Move on, quickly

That’s what the Cabinet are trying to do, it’s what Downing Street will try and do, and it’s what Labour activists desperately want their party to do.

Yet undoubtedly there will be the desire to pick through what happened yesterday. Was Nick Robinson right by saying that six Cabinet ministers pledged to give Gordon the boot, was Eric Joyce right suggesting it was two, or were they all behind the PM as Lord Mandelson suggested (it didn’t appear that way)?

And what did Darling say in his one-on-one meeting with Brown, did he really ask him to go? Iain Martin of the Wall Street Journal says yes, Sky News’ Niall Paterson quotes an aide telling him it is “categorically, unequivocally not true”.
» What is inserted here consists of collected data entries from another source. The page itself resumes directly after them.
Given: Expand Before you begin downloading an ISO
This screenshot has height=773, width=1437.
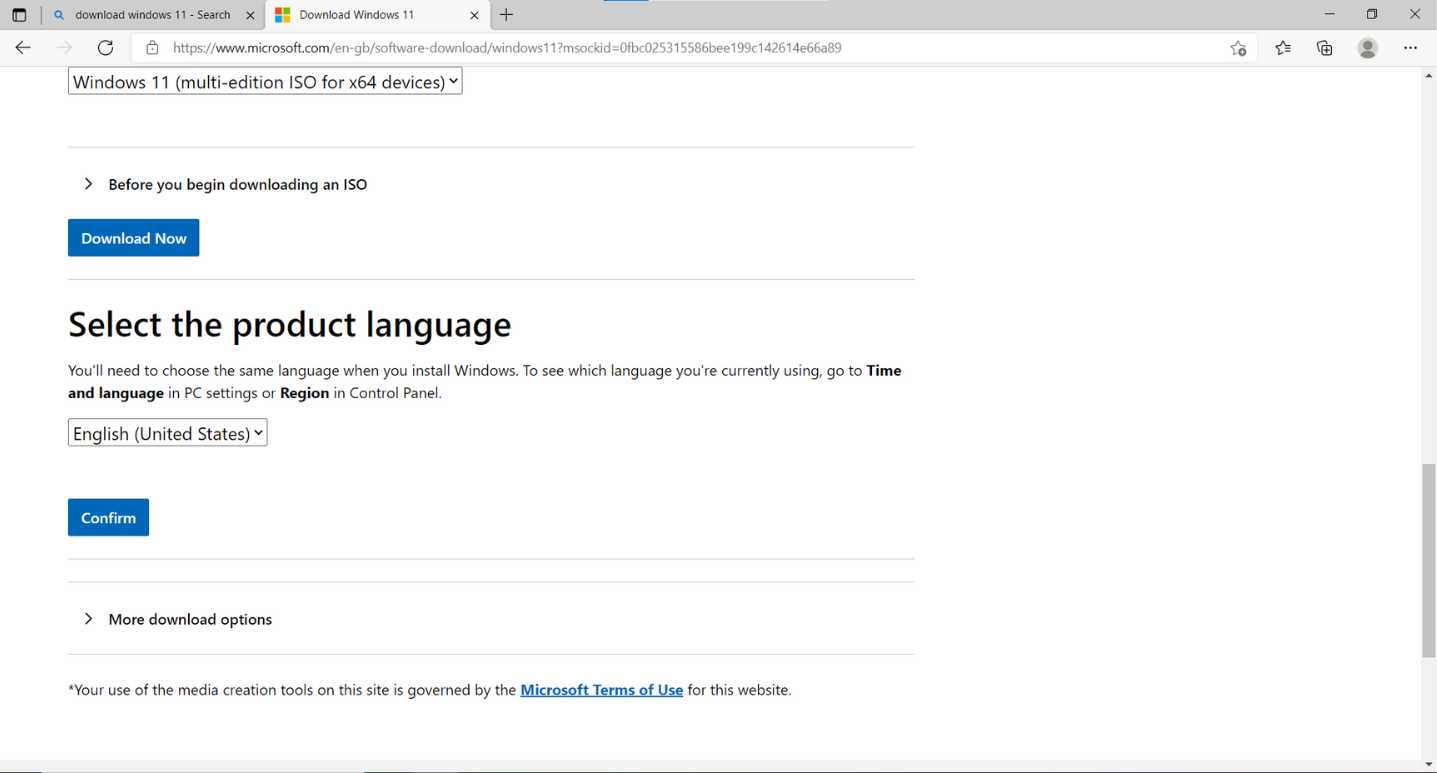Looking at the screenshot, I should point(237,184).
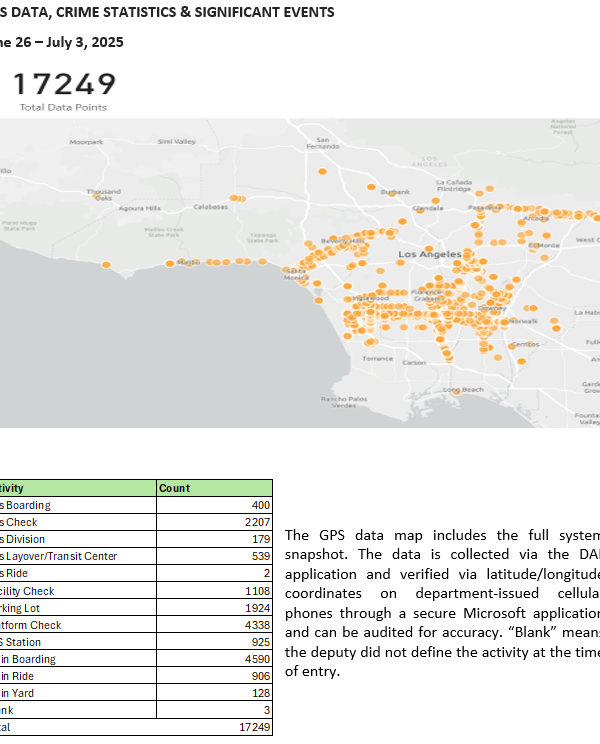Click the Calabasas map label
Image resolution: width=600 pixels, height=744 pixels.
[x=210, y=207]
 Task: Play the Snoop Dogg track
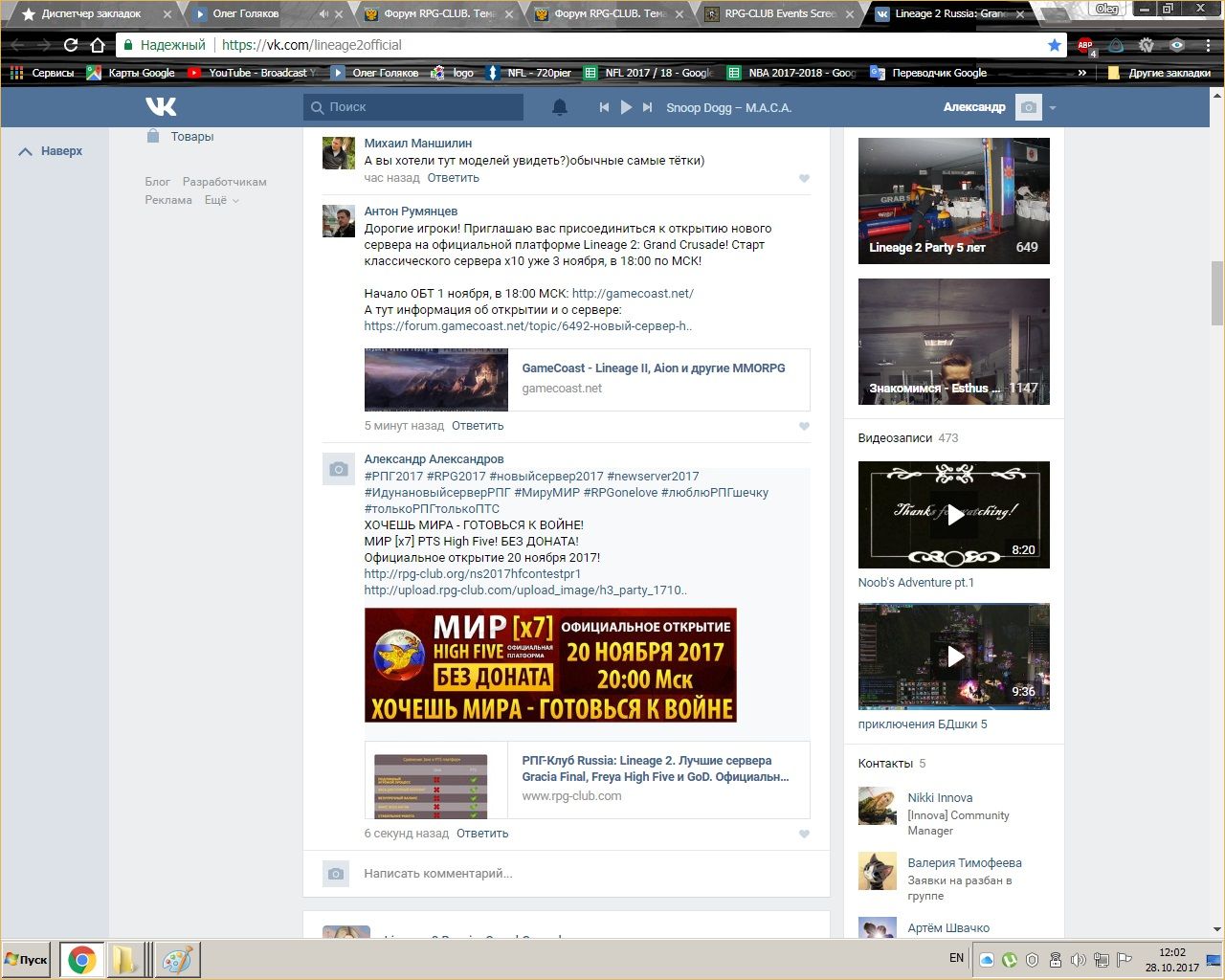[626, 107]
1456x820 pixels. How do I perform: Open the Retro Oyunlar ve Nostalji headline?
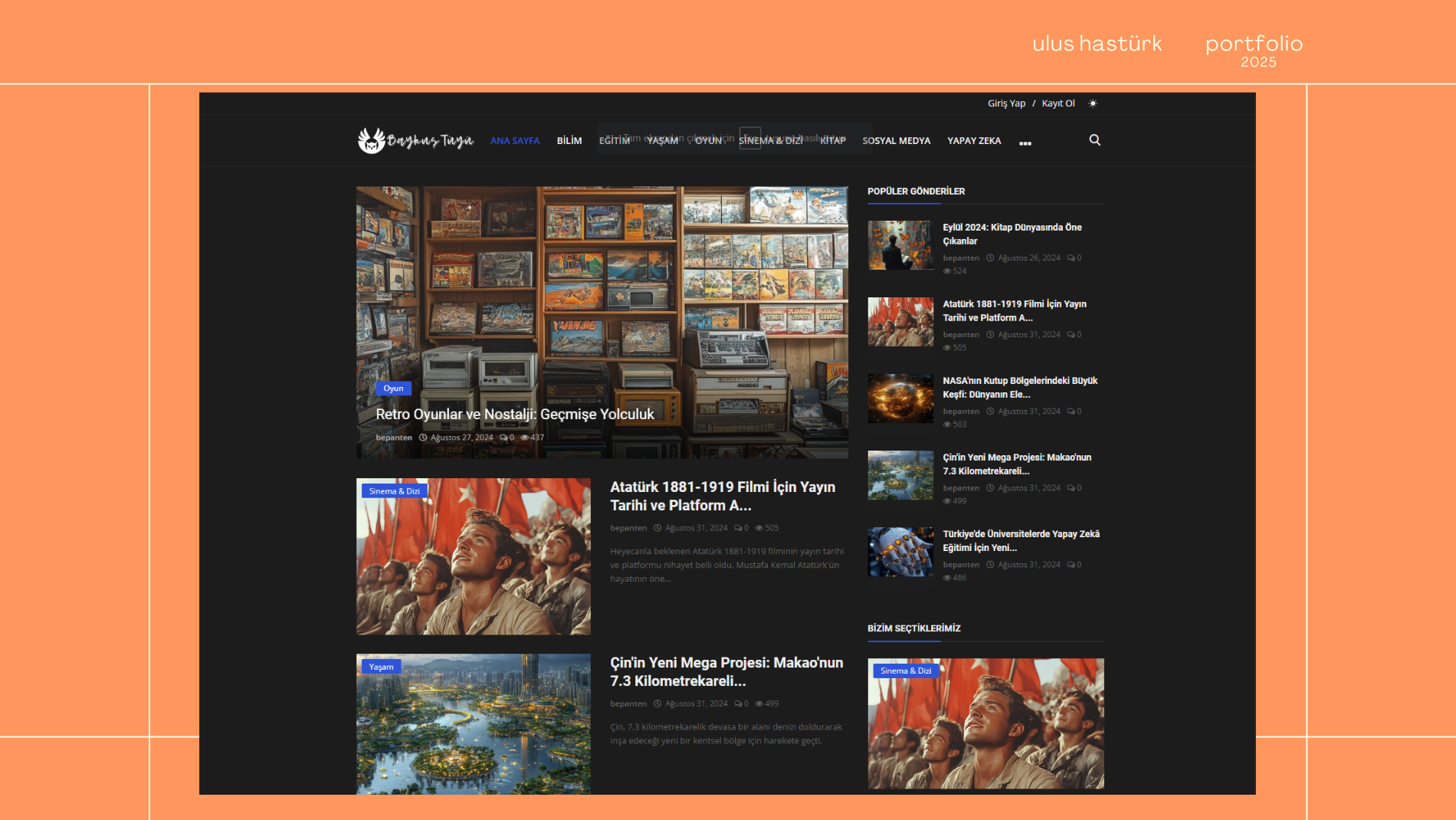click(x=515, y=415)
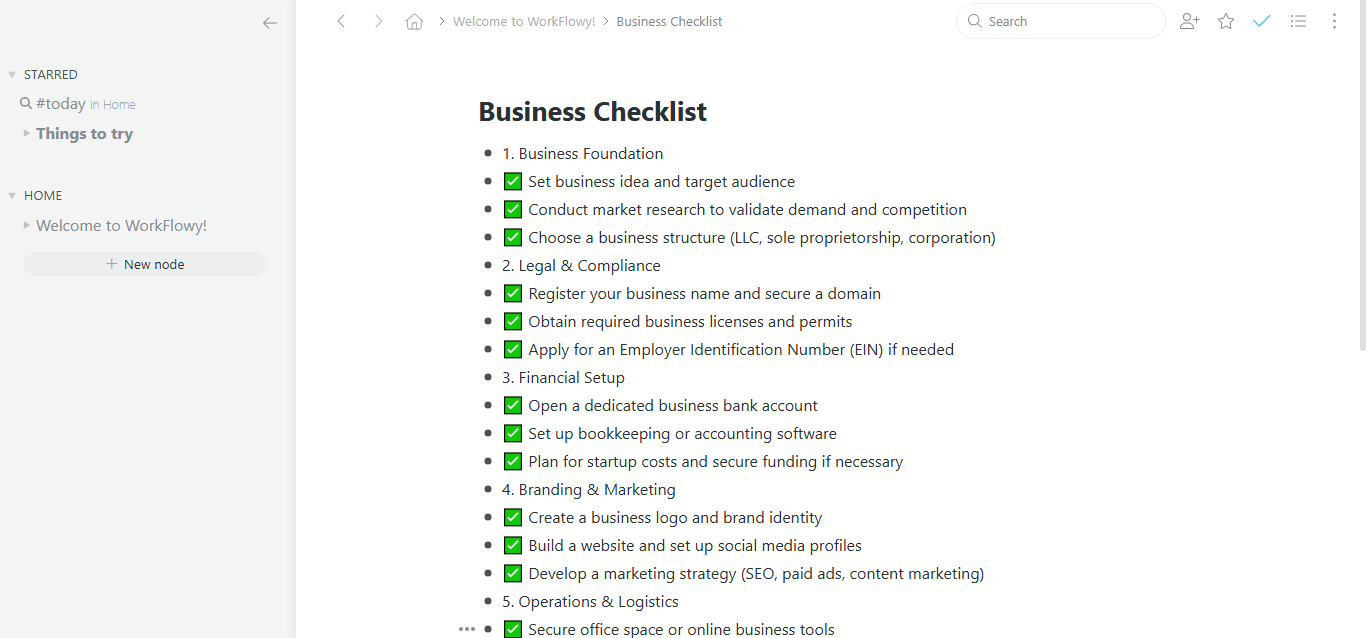Image resolution: width=1366 pixels, height=638 pixels.
Task: Uncheck 'Create a business logo and brand identity'
Action: click(x=512, y=517)
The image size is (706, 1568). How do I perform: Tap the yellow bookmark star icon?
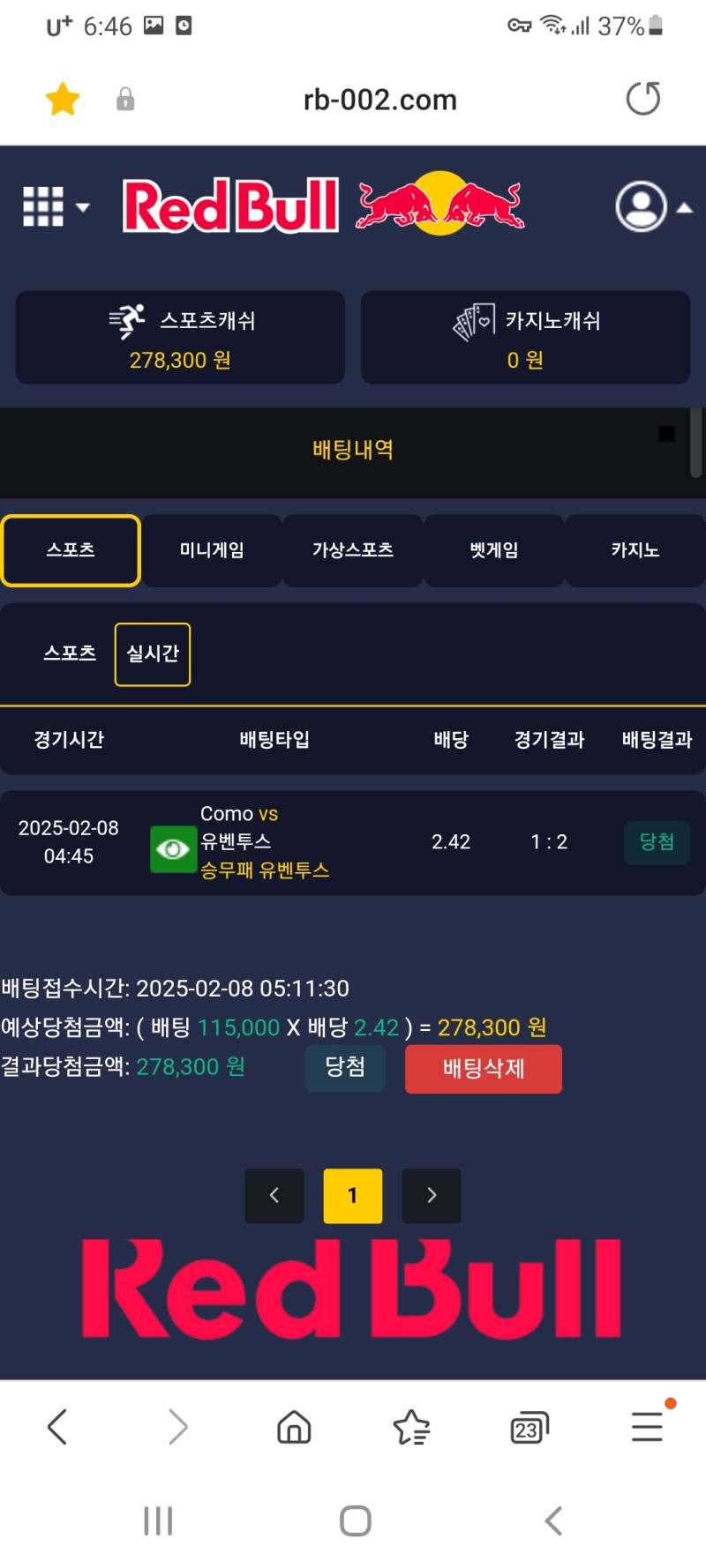tap(63, 99)
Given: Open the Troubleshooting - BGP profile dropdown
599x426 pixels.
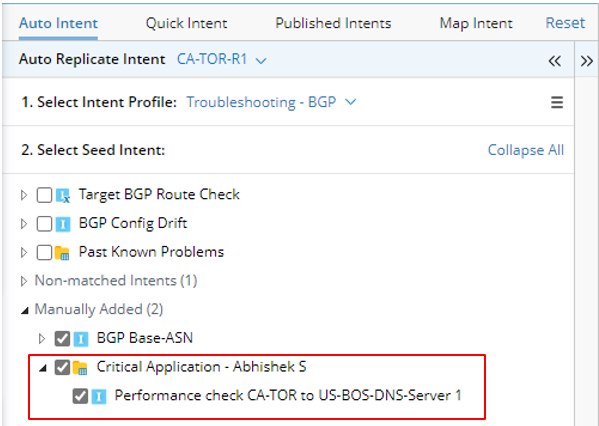Looking at the screenshot, I should click(271, 102).
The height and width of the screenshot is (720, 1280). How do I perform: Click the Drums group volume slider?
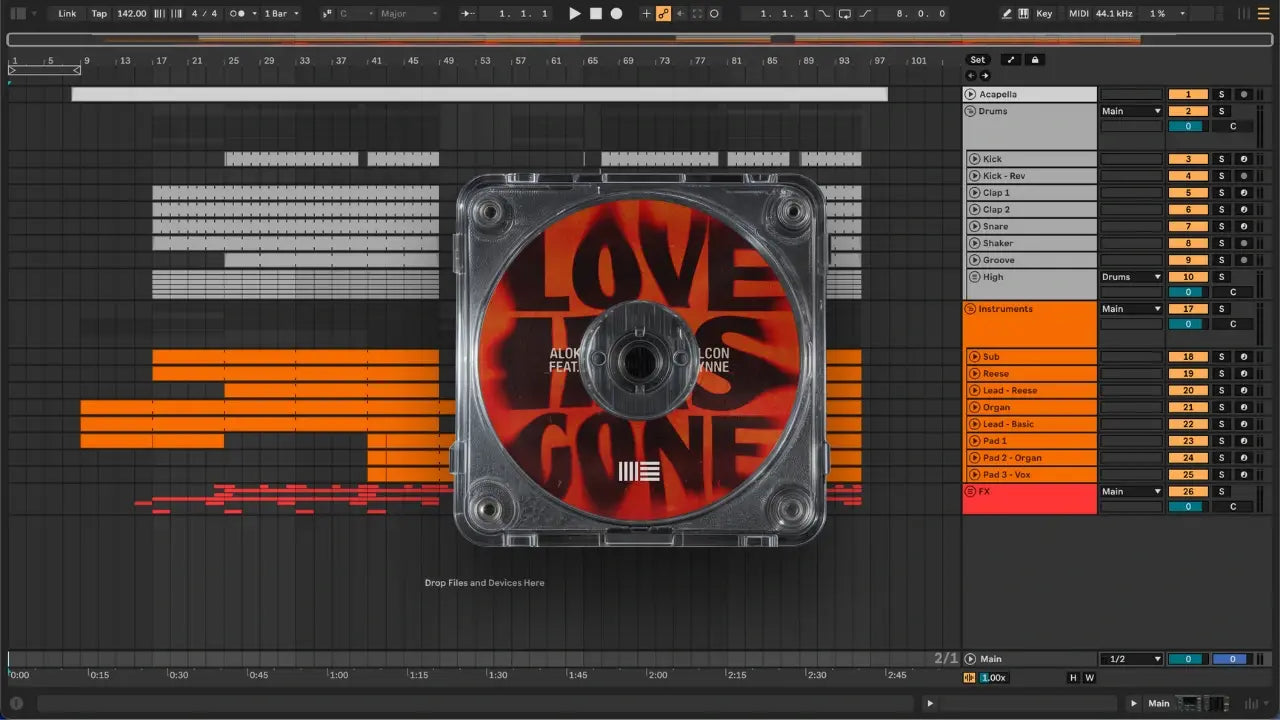1187,126
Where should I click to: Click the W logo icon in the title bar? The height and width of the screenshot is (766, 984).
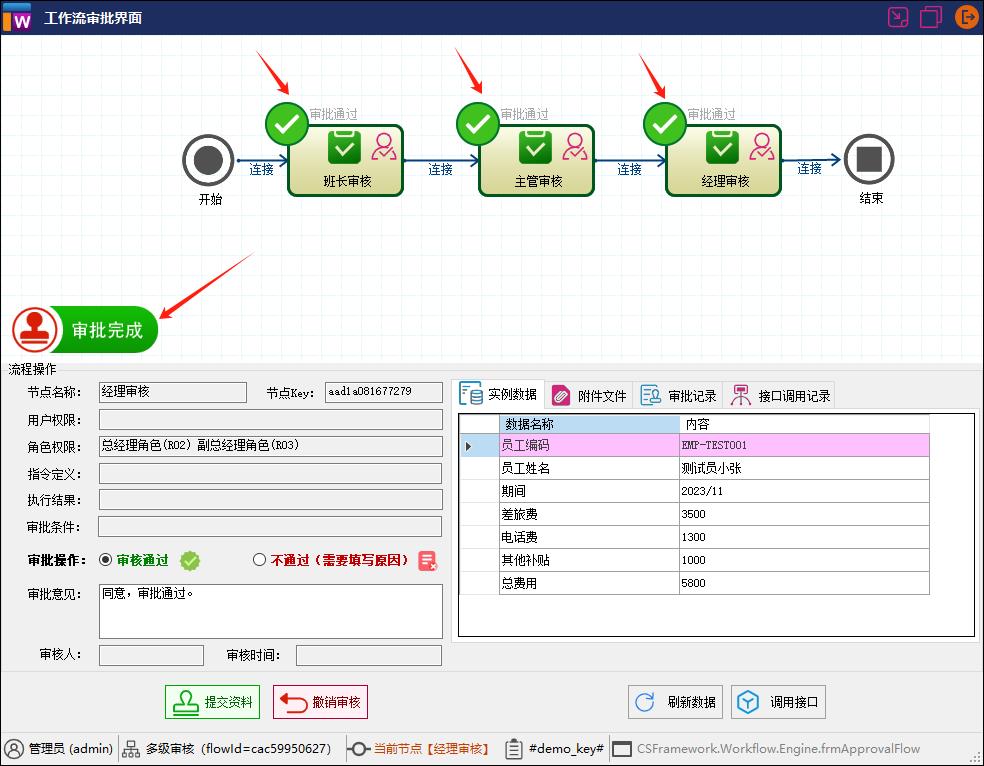tap(17, 17)
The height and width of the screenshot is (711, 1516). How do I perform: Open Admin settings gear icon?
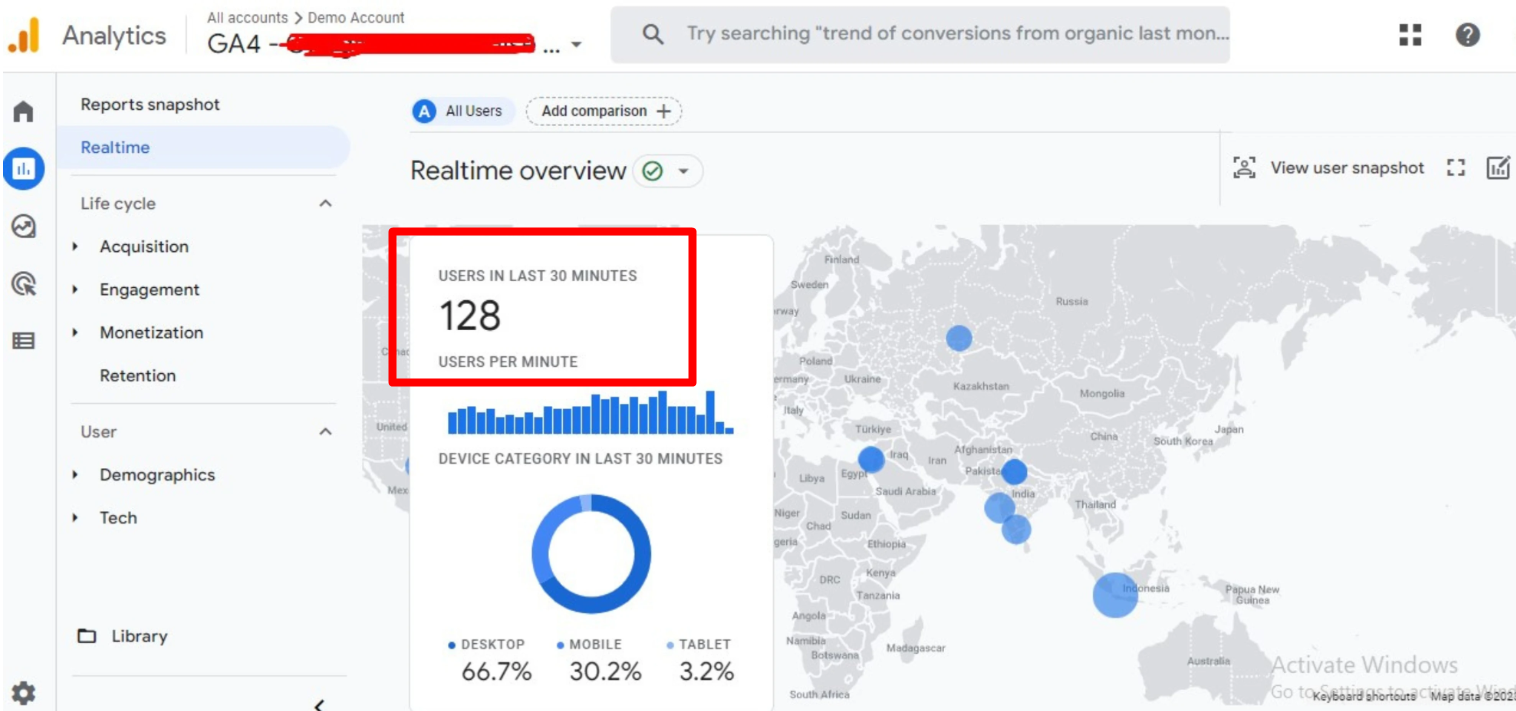pyautogui.click(x=23, y=692)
Every journalist in Whitehall will be digging, and probably many MPs will be too. Without any other big news story, this will dominate this week and coverage could continue into next week up to a demoralising PMQs. It’s not the initial story that causes damage to the party but how long it runs. The Cabinet took too long to try to kill it and even then didn’t really so it will be very tough to “get on with the job” for a while.

The Tories will want to keep the pressure on this and will probably steer clear of any big announcements of their own. The Liberal Democrats struggle to gain coverage anyhow, and given that yesterday Nick Clegg’s Mumsnet grilling was booted into touch, I can’t see how they could distract from this story even if they wanted to.

Now that tomorrow’s Cabinet meeting has been snowed off too, it’ll be next week before they’re all together. So each will stew and pick over the events of the last 24 hours. Two weeks of an election campaign and Jack Straw says that there are only, in his guess, fourteen more weeks to go. Will Cabinet colleagues now be able to work closely together or will this issue be lurking in the back of their minds throughout that campaign – each instead concentrating on their own campaigns to be Labour leader after the election?

The coup is over, but the recriminations aren’t. Meanwhile, Labour activists will be holding their heads in the hands as their party has needlessly thrown away a strong start to the general election campaign.

PS. Not only did a YouGov poll for today’s Sun find that gap between Labour and the Tories narrowing, it concluded that the majority of voters did not think a change of leader would change their vote. And Andrew Neil today points out news that indicates that the UK has climbed out of recession. This could have been a good week for Labour, will the Cabinet now be able to cope with the bad ones?

Close, but not close enough …

Alan Johnson, Ed Miliband and Alastair Darling have come out in favour in Brown and it appears that David Miliband and Jack Straw will do shortly. It’s hugely unlikely that Harman would go it alone so doubtless she’ll release a statement in due course. A secret ballot requires a cabinet members support.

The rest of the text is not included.